When a line of the records below contains the string "address", copy that whole line.

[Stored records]
::::::::
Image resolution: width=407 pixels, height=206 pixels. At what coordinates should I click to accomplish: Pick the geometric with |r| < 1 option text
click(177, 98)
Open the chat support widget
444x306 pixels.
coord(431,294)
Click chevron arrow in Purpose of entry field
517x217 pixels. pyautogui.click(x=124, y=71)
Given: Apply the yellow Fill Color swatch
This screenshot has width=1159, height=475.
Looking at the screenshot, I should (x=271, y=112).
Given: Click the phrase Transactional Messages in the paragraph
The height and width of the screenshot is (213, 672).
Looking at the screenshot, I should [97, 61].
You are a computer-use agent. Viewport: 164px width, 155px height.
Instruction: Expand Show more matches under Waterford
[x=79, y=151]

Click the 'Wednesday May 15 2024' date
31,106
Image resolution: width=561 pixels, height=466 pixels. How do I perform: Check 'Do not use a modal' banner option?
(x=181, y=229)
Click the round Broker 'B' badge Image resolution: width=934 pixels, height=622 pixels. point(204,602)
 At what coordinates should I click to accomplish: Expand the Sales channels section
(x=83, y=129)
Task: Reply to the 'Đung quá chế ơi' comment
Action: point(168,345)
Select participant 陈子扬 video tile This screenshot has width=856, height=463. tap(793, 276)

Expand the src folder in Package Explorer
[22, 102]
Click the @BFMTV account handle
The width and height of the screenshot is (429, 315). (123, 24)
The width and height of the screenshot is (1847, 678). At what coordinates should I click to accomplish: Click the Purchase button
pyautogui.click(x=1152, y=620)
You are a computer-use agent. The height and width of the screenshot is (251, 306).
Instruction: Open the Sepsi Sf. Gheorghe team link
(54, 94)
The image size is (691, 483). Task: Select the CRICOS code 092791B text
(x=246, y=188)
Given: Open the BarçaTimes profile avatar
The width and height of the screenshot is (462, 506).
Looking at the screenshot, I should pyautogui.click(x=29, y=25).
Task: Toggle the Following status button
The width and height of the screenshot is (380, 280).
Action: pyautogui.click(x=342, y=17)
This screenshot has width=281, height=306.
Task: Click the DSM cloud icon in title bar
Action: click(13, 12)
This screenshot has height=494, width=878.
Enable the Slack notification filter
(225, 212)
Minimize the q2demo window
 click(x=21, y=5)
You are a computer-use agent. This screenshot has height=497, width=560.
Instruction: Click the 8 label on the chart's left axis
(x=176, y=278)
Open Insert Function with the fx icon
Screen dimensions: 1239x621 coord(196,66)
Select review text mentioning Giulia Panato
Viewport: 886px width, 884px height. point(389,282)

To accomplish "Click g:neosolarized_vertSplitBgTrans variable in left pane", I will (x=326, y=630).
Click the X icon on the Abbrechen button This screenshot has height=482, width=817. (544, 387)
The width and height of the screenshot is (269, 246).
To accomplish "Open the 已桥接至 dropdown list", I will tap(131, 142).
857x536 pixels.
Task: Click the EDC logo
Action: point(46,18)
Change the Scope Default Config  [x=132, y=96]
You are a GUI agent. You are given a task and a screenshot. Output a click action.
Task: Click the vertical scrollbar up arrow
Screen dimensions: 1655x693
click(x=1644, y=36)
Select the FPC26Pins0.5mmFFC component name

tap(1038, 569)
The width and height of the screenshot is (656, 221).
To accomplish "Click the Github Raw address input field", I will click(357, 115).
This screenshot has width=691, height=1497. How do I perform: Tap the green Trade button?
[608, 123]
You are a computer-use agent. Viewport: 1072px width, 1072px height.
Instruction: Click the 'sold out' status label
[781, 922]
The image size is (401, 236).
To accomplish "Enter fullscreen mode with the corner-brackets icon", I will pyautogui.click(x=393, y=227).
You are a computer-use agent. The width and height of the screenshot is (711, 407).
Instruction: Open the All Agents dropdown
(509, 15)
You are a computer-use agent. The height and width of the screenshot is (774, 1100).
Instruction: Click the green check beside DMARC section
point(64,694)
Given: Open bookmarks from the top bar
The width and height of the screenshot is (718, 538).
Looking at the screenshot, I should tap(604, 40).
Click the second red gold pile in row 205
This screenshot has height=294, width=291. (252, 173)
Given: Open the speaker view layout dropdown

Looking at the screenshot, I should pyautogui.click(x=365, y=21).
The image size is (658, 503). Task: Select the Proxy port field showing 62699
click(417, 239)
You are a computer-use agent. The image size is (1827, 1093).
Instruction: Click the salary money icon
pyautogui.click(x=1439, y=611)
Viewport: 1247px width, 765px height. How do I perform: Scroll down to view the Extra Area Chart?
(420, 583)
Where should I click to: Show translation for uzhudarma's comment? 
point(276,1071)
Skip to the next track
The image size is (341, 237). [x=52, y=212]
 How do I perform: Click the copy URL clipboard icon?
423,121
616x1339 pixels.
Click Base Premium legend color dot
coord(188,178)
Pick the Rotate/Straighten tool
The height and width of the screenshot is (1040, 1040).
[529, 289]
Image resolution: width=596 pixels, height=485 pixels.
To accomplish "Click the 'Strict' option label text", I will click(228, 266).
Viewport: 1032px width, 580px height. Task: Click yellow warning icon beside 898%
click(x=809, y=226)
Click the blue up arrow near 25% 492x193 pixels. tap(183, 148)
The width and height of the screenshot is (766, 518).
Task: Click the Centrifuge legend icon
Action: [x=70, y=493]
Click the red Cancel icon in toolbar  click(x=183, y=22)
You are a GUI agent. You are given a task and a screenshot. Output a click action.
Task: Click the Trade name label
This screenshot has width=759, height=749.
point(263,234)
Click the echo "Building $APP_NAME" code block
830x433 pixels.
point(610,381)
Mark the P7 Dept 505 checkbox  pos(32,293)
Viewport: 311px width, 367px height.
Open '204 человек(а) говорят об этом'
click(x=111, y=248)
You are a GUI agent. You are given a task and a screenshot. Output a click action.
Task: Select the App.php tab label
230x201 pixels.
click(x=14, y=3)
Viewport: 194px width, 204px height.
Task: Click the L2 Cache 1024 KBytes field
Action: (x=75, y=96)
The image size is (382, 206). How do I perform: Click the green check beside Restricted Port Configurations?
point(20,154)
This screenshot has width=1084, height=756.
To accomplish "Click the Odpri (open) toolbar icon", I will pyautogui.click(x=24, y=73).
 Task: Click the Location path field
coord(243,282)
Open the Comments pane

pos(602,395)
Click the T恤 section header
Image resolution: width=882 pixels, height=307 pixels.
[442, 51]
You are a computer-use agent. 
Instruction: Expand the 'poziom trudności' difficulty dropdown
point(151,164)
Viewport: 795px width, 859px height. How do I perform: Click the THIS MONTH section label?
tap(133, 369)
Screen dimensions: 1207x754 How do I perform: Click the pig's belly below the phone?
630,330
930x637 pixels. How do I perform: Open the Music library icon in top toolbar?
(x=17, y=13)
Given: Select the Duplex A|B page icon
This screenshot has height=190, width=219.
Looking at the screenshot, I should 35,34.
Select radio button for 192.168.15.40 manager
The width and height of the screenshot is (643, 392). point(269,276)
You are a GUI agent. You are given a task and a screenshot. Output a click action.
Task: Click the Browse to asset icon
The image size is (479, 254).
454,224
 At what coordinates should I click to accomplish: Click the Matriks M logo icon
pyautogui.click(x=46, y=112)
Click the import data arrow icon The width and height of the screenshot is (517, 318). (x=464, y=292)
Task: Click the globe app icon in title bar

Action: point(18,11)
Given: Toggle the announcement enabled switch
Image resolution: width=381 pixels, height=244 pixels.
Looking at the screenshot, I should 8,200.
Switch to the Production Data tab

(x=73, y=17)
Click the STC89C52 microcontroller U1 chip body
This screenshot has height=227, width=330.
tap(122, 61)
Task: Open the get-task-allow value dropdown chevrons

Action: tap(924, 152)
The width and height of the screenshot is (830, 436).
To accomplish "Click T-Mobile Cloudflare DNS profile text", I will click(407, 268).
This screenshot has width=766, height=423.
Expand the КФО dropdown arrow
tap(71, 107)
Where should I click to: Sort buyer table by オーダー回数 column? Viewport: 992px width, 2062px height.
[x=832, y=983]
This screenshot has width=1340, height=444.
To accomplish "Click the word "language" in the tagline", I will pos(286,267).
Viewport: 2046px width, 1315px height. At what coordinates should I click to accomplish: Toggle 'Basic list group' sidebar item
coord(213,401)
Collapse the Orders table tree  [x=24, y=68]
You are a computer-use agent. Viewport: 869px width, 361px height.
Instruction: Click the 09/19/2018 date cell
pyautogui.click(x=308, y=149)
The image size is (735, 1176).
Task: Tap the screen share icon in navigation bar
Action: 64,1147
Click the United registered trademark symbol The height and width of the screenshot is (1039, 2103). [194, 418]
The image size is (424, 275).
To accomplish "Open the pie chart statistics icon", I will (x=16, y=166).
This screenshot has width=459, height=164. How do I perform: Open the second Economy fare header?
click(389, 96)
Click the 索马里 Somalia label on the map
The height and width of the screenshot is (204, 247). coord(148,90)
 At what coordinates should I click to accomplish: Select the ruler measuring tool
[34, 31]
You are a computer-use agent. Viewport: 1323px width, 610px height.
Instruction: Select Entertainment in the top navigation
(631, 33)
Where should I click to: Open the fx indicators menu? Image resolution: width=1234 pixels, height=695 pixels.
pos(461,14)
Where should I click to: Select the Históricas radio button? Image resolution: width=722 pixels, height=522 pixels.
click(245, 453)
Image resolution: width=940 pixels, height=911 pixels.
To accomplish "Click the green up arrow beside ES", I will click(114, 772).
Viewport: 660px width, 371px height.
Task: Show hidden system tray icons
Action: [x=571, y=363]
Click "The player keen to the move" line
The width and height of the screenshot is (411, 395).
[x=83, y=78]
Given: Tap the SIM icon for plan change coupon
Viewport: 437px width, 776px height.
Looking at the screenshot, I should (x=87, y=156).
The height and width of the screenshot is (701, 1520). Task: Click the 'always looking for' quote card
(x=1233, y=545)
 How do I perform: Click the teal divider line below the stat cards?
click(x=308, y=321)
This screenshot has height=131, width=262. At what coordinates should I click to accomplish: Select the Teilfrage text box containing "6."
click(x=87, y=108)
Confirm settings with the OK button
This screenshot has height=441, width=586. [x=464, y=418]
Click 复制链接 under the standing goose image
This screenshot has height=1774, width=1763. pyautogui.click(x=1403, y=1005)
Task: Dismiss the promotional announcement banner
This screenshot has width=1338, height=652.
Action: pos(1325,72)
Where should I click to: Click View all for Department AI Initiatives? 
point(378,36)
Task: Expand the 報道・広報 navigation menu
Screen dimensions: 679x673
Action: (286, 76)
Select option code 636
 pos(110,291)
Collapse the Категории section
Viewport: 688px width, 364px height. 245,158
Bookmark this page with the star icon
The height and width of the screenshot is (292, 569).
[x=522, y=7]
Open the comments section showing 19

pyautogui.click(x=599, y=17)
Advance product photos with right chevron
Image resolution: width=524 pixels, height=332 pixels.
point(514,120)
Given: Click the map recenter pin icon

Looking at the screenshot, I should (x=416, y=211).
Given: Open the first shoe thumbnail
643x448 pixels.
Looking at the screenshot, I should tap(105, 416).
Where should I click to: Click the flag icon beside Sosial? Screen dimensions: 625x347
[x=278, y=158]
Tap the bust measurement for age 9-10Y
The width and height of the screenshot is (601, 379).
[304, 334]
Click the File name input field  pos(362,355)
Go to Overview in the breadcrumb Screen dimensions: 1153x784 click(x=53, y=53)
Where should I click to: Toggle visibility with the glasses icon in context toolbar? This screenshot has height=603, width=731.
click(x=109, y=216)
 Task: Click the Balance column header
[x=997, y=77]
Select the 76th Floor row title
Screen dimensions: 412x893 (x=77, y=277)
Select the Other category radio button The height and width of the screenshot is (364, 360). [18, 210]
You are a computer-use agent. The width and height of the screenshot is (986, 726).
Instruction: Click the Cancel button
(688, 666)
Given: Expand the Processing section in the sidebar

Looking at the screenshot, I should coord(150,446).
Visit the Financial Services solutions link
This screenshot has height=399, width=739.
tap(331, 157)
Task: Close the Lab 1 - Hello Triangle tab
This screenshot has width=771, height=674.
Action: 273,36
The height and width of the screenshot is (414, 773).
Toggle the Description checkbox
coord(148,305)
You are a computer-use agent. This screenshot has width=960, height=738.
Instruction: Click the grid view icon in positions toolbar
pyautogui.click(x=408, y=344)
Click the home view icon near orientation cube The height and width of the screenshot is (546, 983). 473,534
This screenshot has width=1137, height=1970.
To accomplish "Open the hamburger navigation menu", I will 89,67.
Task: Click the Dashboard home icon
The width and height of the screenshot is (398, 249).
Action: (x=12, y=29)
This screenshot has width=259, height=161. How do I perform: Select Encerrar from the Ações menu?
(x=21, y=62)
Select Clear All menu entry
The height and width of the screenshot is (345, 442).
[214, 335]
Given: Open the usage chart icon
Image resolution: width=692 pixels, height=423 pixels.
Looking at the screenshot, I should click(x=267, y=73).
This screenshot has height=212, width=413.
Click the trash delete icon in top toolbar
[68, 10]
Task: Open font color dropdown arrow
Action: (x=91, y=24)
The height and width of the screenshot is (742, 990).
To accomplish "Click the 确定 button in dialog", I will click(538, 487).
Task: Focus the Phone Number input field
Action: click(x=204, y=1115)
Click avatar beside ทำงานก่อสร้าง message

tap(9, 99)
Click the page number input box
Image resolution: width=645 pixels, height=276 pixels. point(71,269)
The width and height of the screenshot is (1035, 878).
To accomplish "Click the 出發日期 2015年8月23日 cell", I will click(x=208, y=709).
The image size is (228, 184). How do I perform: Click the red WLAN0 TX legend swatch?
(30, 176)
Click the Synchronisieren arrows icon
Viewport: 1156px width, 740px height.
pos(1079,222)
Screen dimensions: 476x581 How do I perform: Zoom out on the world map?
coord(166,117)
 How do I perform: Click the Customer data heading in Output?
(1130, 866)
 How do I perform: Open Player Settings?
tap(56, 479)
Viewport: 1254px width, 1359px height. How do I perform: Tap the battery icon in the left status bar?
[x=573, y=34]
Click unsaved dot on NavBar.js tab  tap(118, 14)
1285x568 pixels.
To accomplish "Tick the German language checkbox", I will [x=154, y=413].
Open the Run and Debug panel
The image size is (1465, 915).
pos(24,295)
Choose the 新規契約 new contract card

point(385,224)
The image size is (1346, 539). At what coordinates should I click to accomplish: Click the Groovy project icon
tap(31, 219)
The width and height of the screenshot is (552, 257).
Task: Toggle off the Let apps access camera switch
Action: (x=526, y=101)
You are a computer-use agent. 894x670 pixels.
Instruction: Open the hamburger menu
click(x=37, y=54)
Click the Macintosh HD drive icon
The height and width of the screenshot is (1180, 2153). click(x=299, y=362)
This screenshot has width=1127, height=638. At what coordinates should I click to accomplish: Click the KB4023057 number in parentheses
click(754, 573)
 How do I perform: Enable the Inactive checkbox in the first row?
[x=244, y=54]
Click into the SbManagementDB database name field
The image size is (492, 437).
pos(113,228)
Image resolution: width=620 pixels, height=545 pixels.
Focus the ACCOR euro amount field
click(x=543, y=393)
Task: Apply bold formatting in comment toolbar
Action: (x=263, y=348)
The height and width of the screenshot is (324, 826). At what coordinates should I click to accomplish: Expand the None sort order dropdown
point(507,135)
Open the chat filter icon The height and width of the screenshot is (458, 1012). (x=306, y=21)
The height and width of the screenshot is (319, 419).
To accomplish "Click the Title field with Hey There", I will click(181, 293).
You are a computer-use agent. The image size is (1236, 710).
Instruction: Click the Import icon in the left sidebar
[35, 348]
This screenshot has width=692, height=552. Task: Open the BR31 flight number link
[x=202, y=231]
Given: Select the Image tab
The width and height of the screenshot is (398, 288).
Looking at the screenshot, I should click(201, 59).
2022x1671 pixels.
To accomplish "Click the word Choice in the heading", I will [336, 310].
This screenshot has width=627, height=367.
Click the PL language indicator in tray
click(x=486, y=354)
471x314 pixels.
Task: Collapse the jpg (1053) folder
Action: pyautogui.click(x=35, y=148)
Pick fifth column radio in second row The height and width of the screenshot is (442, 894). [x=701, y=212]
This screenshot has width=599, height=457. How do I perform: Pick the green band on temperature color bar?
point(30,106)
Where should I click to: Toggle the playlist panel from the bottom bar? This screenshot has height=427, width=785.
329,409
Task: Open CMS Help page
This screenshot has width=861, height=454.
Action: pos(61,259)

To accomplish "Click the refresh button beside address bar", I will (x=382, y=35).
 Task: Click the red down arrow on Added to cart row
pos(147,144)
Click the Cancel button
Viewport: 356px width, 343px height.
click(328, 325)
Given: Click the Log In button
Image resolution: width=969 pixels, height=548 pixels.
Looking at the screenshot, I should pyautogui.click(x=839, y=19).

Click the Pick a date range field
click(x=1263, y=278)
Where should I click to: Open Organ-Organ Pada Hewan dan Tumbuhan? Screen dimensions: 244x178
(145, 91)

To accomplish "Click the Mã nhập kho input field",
::::::::
### Output for this task
To accomplish "Click the Github Raw address input field", I will click(357, 115).
To accomplish "Click the refresh button beside address bar", I will (x=382, y=35).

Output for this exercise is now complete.